> [TEXTE EXTRAIT]:
::::::::

La référence à l’objet « création artistique » voulait consolider la défense de la liberté du point de vue juridique en affirmant sa valeur spécifique par rapport aux autres libertés d’expression. Mais la manœuvre est artificielle. La liberté de l’artiste ne se joue pas uniquement dans l’œuvre créée ; elle repose sur les relations de liberté et de contraintes d’une multitude d’actants (une complexité « d’ acteurs réseaux », comme on dit parfois !) qui participent à l’expression de l’artiste. La réalisation de la création n’est qu’un moment de toutes ces libertés et même l’approche juridique a fini par l’admettre en acceptant le paradoxe qu’il était possible de défendre une création artistique qui n’existait pas encore ![3] L’argument de la loi LCAP en est d’autant affaibli.

Une protection lacunaire de la liberté artistique

Le triptyque de la loi LCAP – « loi », « judiciarisation », « création » – n’est pas à la hauteur des enjeux ; il présente de telles lacunes que les attaques se multiplient. Les deux articles de loi devaient être des glaives « sacrés » pour soumettre les hérétiques mais les forces d’opposition à la liberté artistique se recrutent toujours dans les camps politiques ou religieux réactionnaires. En juin 2023[4], une tribune faisait une longue liste d’un vingtaine de suppressions de spectacles sous l’effet des attaques des « groupuscules radicalisés fondamentalistes ».

Ce n’est pas tout : la Ligue des droits de l’homme (LDH) et son Observatoire de la liberté de création ajoutent à ces constats les pressions de certaines associations défendant des causes jugées progressistes, notamment féministes, appelant à interdire à des artistes de monter sur scène[5].

Nul n’ignore, non plus, la « cancel culture » et les multiples pressions souvent agressives exercées sur la liberté d’expression d’artistes par des groupes s’indignant des représentations faites de leur culture.

N’ajoutons pas les injonctions arithmétiques à réduire les émissions de gaz à effets de serre qui conditionnent les financement publics sans considération pour le sens et la valeur de la liberté artistique.

Face au désarroi, une nouvelle chance devrait être donnée à la liberté artistique pour lui permettre d’avoir sa juste place dans les négociations démocratiques, sans être obligé de courir après un juge débordé par tant d’affaires en cours.

La question politique est alors : les protagonistes de la loi LCAP étaient-ils contraints de promouvoir ce marché de dupes ? Pour répondre à la responsabilité publique que la démocratie doit aux arts, avaient-ils la possibilité d’explorer d’autres voies démocratiques pour protéger un peu mieux la liberté des arts ?

La réponse est clairement positive. Il était tout à fait possible de choisir une autre voie puisque cette alternative est déjà présente dans notre arsenal législatif !

::::::::

> [DONNÉES FOURNIES]:
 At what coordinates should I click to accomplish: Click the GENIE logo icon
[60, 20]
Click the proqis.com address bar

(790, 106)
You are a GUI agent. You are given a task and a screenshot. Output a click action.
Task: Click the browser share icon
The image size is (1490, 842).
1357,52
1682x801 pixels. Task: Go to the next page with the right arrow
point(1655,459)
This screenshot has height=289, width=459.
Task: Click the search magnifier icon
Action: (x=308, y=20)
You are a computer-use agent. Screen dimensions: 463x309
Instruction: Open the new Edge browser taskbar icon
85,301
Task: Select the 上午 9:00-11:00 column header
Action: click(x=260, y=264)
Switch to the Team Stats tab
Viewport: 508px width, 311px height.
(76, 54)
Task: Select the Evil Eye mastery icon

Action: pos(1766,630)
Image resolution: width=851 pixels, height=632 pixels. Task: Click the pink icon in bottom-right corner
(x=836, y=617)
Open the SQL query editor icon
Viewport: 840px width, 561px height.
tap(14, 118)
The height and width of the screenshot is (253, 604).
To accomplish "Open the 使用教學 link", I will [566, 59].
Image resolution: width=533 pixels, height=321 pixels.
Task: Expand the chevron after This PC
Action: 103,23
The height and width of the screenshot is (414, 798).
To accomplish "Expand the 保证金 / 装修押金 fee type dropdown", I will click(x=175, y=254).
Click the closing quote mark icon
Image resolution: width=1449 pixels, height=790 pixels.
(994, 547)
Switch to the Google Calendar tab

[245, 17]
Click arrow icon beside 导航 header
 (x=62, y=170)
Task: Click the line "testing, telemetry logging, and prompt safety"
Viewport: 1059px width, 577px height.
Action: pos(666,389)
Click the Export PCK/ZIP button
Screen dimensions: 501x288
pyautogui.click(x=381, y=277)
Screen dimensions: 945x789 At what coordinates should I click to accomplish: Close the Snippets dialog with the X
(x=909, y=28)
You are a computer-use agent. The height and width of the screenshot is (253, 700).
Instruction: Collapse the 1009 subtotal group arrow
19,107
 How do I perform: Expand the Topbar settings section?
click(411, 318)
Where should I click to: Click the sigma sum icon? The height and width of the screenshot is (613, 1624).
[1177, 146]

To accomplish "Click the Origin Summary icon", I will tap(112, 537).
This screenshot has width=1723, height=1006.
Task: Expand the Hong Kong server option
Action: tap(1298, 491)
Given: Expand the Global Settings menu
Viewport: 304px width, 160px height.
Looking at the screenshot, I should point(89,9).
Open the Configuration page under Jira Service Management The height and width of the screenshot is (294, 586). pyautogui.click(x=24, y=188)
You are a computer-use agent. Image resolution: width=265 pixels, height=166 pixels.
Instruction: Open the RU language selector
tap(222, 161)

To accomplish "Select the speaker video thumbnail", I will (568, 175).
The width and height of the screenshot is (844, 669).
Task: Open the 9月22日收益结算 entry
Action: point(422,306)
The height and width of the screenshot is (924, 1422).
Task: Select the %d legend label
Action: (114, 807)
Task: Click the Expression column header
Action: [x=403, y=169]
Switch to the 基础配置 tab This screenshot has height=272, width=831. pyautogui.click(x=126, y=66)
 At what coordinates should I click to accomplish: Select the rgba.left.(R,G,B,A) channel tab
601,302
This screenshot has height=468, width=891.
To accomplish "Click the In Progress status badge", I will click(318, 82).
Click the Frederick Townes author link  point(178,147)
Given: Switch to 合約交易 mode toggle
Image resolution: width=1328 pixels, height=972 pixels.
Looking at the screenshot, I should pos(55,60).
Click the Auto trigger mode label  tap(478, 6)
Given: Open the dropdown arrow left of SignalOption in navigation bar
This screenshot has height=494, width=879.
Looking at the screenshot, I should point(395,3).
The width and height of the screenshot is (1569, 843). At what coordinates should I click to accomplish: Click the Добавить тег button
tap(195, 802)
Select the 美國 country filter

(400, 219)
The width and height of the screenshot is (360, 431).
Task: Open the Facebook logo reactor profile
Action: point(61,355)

::::::::

> [TRAVAIL À FAIRE]:
a - Répondez à ces questions d'après le texte sur la liberté artistique :
(i) Quels sont les trois termes du triptyque de la loi LCAP ?
(ii) À quelle date une tribune a-t-elle dressé la liste d'une vingtaine de suppressions de spectacles ?
(iii) Quelle organisation possède un Observatoire de la liberté de création ?
b - Poursuivez le texte sur la liberté artistique et la loi LCAP après sa dernière phrase.

> [RÉPONSES DANS L'ORDRE]:
a -
(i) « loi », « judiciarisation » et « création »
(ii) En juin 2023
(iii) La Ligue des droits de l'homme (LDH)

b -
Une autre voie pour mieux protéger et promouvoir la liberté artistique : le rapport Shaheed

Cette voie alternative prend appui sur la valeur universelle qu’est la liberté d’expression sous une forme artistique que notre pays s’est engagé à défendre et, mieux encore, à promouvoir. Rien n’empêchait les organisations professionnelles de proposer cette voie au législateur .

Comme il n’est pas trop tard pour bien refaire, rappelons les bases de cette approche alternative, avant que des situations politiques extrémistes n’intiment l’ordre aux artistes de réduire leur liberté à la stricte obédience au conformisme des valeurs tant identitaires que marchandes.

Pour s’engager dans cette voie, on reconnaîtra d’abord que l’État de droit républicain repose sur les valeurs des droits humains fondamentaux. À ce titre, la « Liberté d’Expression sous une forme Artistique » (LEA) est une valeur commune à protéger pour le bien de la communauté humaine.[6]

Certes, au niveau européen, les juristes estiment que la liberté d’expression se concentre sur l’expression de discours et qu’elle est, en conséquence, mal adaptée à la variété des formes symboliques de l’art. Toutefois, en terme politique, cette interprétation ne peut être retenue car, au niveau de l’ONU, la liberté d’expression sous une forme artistique est ancrée dans les droits culturels des personnes. Or, les droits culturels sont installés, depuis 2015, dans la législation française à travers quatre lois[7].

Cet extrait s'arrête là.